Now for a few examples of the first type, which really allow for more variation and ingenuity. Radical thinking, one could say.

(5) 挥手告别 hui1 shou3 gao4 bie2 lit. “wave hand (to) say goodbye”

For this sort of riddle, it's crucial that one is familiar with the system of Chinese radicals, and what they're called. The left hand side of the 挥character is called the “hand” radical. The second character, 手, means “hand”. The last two characters indicate that something is going away, or being left out. Putting them together, the riddle tells us to say goodbye to the “hand” part of the first character, 挥, which leaves us with the right hand side, 军 jun1 “soldier”.

(6) 春和秋都不热 chun1 he2 qiu1 dou1 bu2 ri4
lit. “spring and autumn (are) both not hot”

This is one of my favourites. First, let's look at the clue about heat. What gives off heat? The sun, written 日ri4, and fire, written 火huo3. Now look very closely at the first and third characters: 春 chun1 “spring”, and 秋 qiu1 “autumn”. That's right, the lower radical of the “spring” character means “sun”, and the right hand radical of the “autumn” character means “fire”. Now, it says that they're not supposed to be hot, so we take away their heat sources, so to speak, and combine them in the only way possible to yield 秦 qin2 which is apparently a variety of rice. As well as the name of the first dynasty in China.

(7) 眼看田上长青草
yen3 = eye kan4 = see tian2 = field shang4 = on zhang3 = grow qing1 = green cao3 = grass
“one (the eye) sees green grass growing on the field”

One thing to seize on is the adposition “on”, whose object in this case is the noun before it, “field”. That's a pretty clear indication that we're supposed to take the character for “field” (or some synonym – but in this case it's just “field”) and put something on top of it. There's “green grass growing” on that field. We can't put any of the whole characters for “green”, “grass” or “grow” on top of “field” to make a proper character, but there is a radical called the grass radical, consisting of one line across and two short lines down (the upper bit of 草 “grass”, which refers to any sort of flora). So, we put that on top of the word for field, which gives us 苗. But we still haven't used the first two words of the riddle. At this stage it's fairly clear that all the first two words can contribute is another radical, which must be the “eye” radical, or 目, which is the left hand side of 眼 “eye” and the lower bit of 看 “see”. It doesn't give any indication of where to put it, but in this case there's only one place that makes sense: to the left of 苗, which finally gives us 瞄 miao2, meaning to stare or look hard.

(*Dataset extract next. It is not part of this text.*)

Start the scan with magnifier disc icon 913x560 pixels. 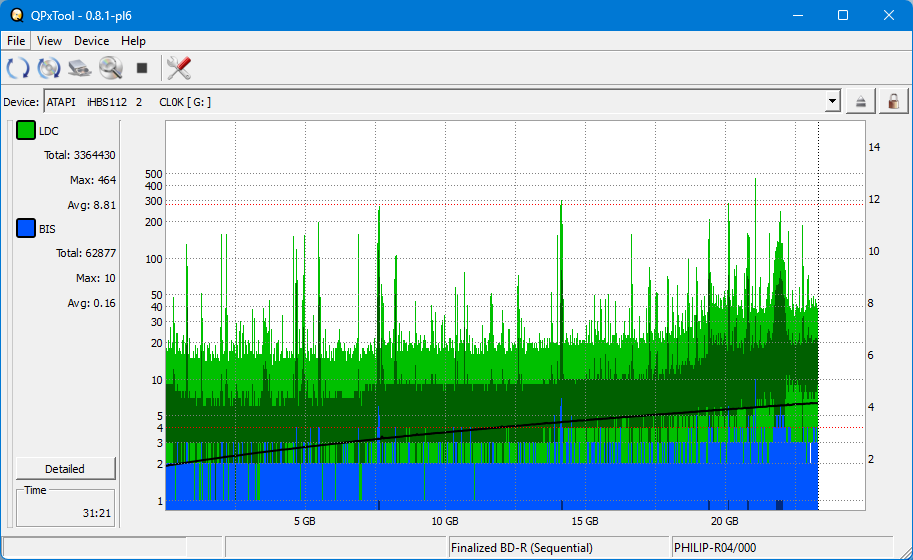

One last one, which I'm also rather fond of.

(8) 两狗谈天 liang3 gou3 tan2 tian1 “two dogs talking”

This one really requires some lateral thinking, so I'm going to work backwards and give you the answer: 狱 yu4 “jail”. This breaks up into no fewer than 3 radicals: 犭(the animal radical) 讠(the speech radical) and 犬 quan3 (a character meaning “dog”). So: we have one dog, an animal (represented by 犭) and a second dog (represented by 犬), and there's speech going on between them (represented by 讠).

I guess I like these riddles because they require you to think on so many levels. A riddle might look like a perfectly innocuous sentence, but it mightn't give you any clues until you start parsing it in a totally different way, a way that your grammar probably hasn't trained you for. And then you have to go deeper and analyse the characters in terms of radicals - which I suppose one might do on a sub-conscious level, but not in the conscious way required by the riddle. And then you may have to go still deeper and analyse the characters at the stroke level, which I doubt anybody really thinks much about except when they're taking dictation. So it really requires exploration of all the levels of language that we only use subconsciously, which I find rather fun.

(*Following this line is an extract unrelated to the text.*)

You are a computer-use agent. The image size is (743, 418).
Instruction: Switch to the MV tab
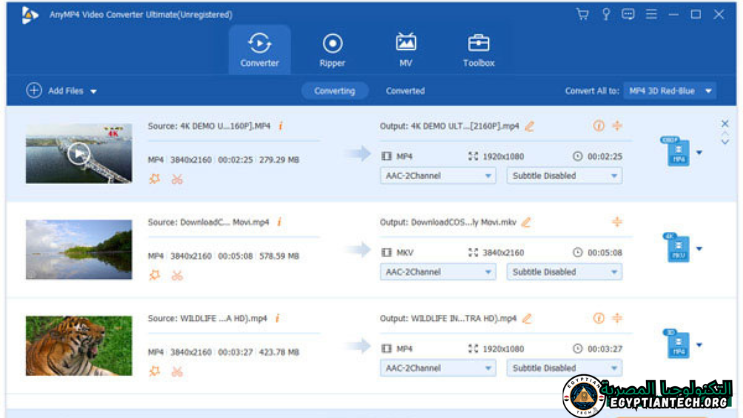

(I suppose that if one wants to be pedantic, one might argue that all of language is somewhat subconscious - we don't actively have to think, "Oh, how does one say that?" but somehow I feel that these levels are deeper even than the subconscious, because our ordinary use of language doesn't really call for them.)

By the way, all these riddles come from this website, where you find others (with answers).

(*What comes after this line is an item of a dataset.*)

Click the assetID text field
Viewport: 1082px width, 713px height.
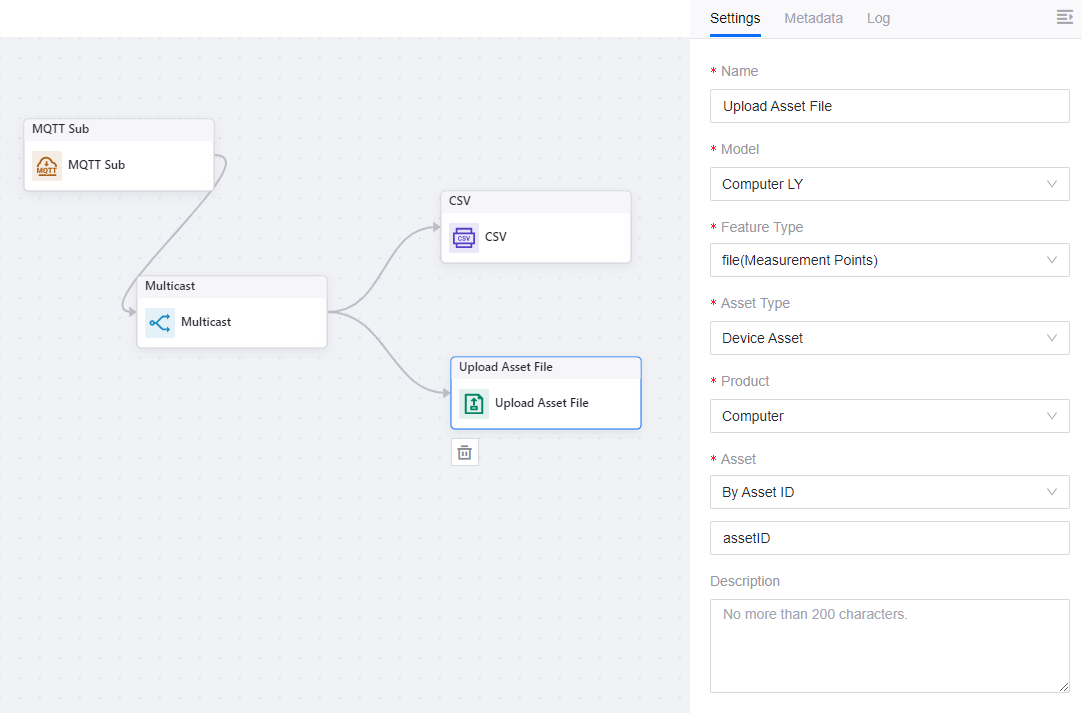point(889,538)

Thursday, September 23, 2004

Cross-linguistic entropy

I stumbled across this paper today: Estimating and Comparing Entropy across Written Natural Languages using PPM Compression [PS], by Behr, Fossum, Mitzenmacher and Xiao. I've mentioned before that I've been unable to find papers on the entropy values of different languages, so this seems to fill the gap somewhat, even though it relates to text rather than speech, which is what I was discussing.

Basically, they took two kinds of text: (1) the King James' Version of the Bible and its translations into Spanish, French, Chinese, Korean, Arabic, Japanese and Russian, and (2) the UN Treaty Collection and its translations into Spanish, French, Chinese, Arabic and Russian. They estimated the entropy of the various texts by compressing them and comparing their size in bytes after compression. In the first case, the translations all compressed to within about 15% of the (17th century) English original. In the second, Russian was about 20% off while the others were within the 15% range. Interestingly, the different scripts made the original sizes of the various documents vary by quite a bit (e.g. the Chinese text was half the size of the English text in bytes), when compressed the ratios were English 1:0.864 Chinese.

They also took the English KJV and translated it into French, Spanish, German and Italian using the Systran machine translation tool (which powers Babelfish). In this case the resultant machine-translations were larger than the original. This may have been due to faulty translation; also, the choice of text was somewhat injudicious, as Systran couldn't handle archaic words like "giveth" and "taketh" and just left them untranslated (which, I suppose, amounts to a faulty translation!).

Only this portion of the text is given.